* Start *

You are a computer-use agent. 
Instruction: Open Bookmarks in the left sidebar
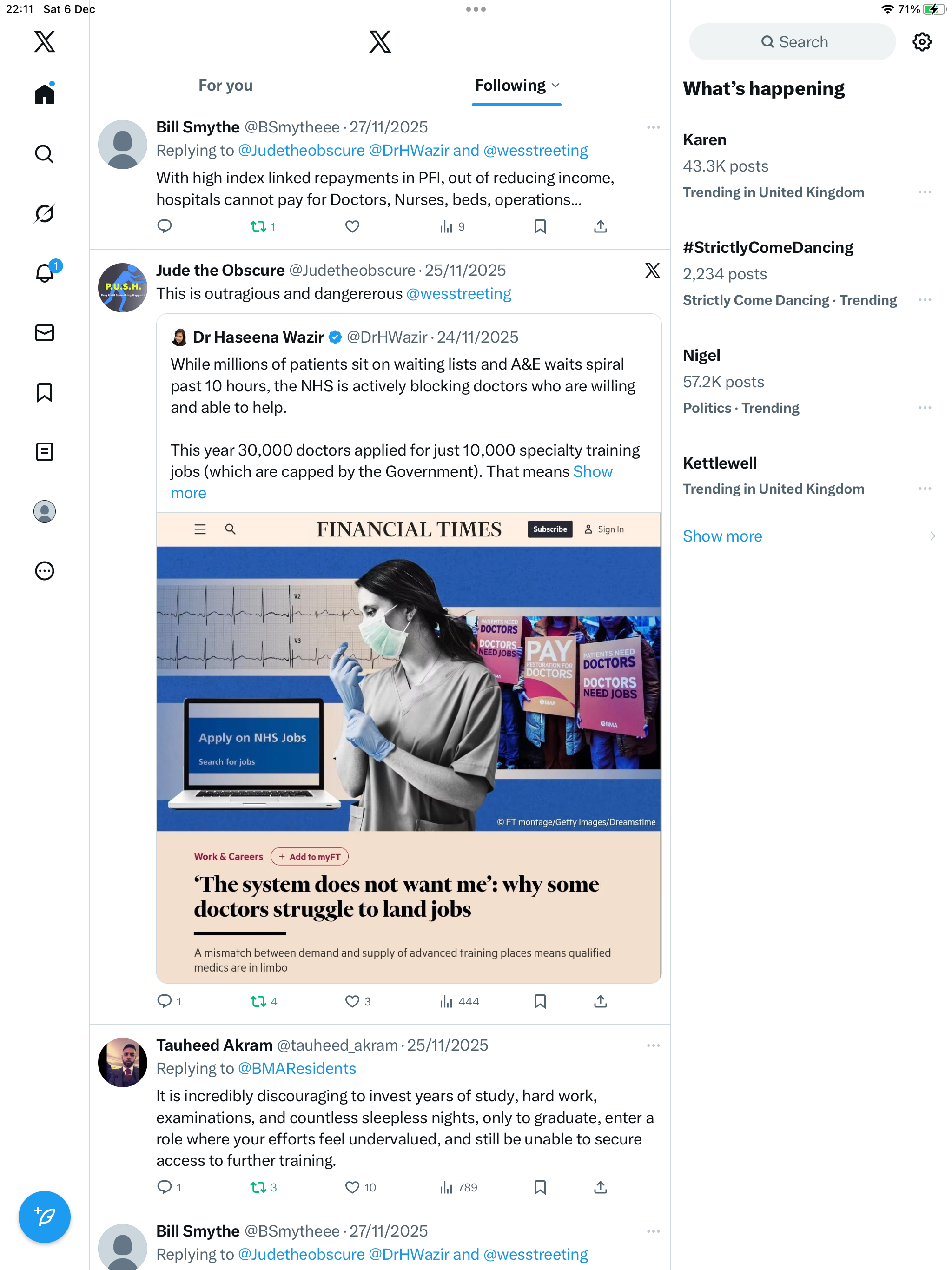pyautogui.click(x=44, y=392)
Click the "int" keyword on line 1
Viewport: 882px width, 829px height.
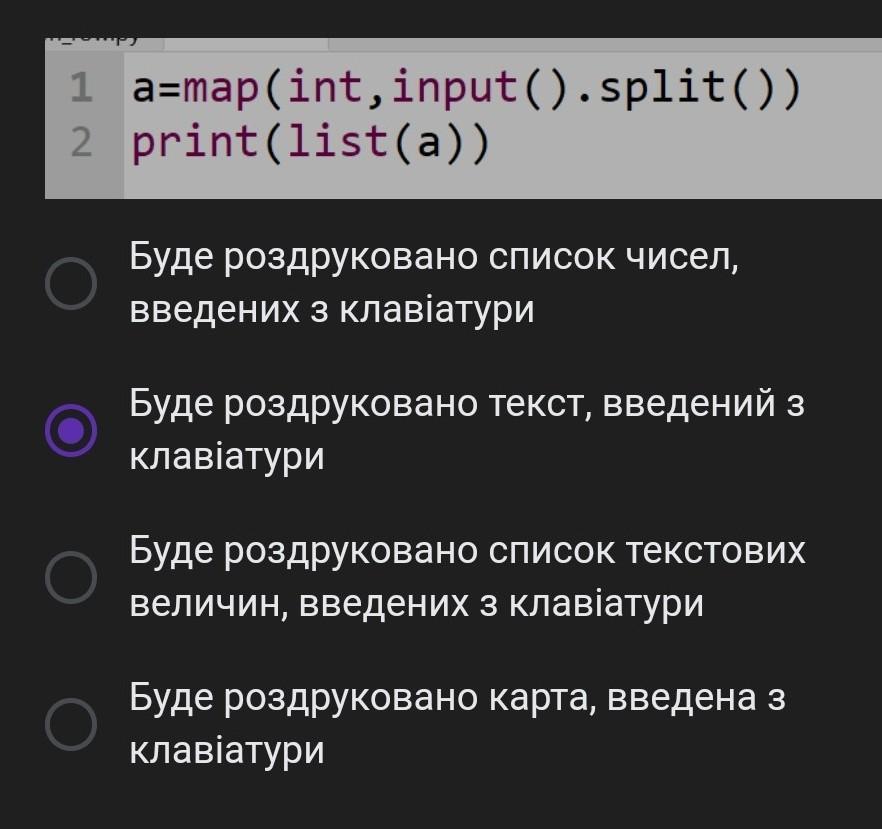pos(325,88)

* End *

WHAT IS NEEDED — Turn the material above into a JSON list of strings, with one string per line of text and no blank lines. Leave out the pictures.

WORKED SOLUTION —
[
  "You are a computer-use agent. ",
  "Instruction: Open Bookmarks in the left sidebar",
  "pyautogui.click(x=44, y=392)",
  "Click the \"int\" keyword on line 1",
  "Viewport: 882px width, 829px height.",
  "pos(325,88)"
]